**Your task**
Your answer should repeat exactly the line containing "Choose the shopify" and all lines after it through the end of the material below, with no other text.

**Working data**
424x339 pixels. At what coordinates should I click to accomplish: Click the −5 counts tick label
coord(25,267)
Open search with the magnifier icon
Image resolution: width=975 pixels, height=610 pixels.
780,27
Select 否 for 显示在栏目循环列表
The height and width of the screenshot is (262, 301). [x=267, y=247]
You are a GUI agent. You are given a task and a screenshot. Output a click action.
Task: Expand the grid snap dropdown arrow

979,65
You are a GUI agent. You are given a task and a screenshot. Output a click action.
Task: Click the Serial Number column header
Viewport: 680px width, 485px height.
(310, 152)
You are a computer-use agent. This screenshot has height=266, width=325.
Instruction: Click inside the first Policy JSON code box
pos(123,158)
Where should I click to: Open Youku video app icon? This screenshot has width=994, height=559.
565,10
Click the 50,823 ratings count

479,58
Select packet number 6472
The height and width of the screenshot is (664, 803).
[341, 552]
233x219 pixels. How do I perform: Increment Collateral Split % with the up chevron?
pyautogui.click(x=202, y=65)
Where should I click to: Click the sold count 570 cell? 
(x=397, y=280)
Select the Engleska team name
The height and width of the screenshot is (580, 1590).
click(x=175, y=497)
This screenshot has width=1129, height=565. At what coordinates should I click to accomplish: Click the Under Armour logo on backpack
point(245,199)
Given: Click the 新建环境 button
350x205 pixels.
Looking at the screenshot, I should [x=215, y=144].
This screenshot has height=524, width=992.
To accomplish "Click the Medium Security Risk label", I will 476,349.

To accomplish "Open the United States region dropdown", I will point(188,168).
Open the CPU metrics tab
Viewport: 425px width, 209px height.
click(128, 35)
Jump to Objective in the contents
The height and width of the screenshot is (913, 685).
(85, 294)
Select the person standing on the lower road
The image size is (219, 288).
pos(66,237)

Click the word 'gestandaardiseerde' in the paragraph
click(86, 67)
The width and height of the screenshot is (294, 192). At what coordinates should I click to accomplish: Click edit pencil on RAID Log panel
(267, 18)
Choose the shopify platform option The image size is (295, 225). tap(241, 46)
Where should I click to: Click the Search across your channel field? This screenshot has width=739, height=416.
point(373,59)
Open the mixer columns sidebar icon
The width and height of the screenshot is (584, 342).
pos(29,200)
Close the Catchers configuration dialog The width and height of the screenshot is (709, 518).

**Expected answer**
Choose the shopify platform option The image size is (295, 225). tap(241, 46)
Where should I click to: Click the Search across your channel field? This screenshot has width=739, height=416.
point(373,59)
Open the mixer columns sidebar icon
The width and height of the screenshot is (584, 342).
pos(29,200)
Close the Catchers configuration dialog The width and height of the screenshot is (709, 518).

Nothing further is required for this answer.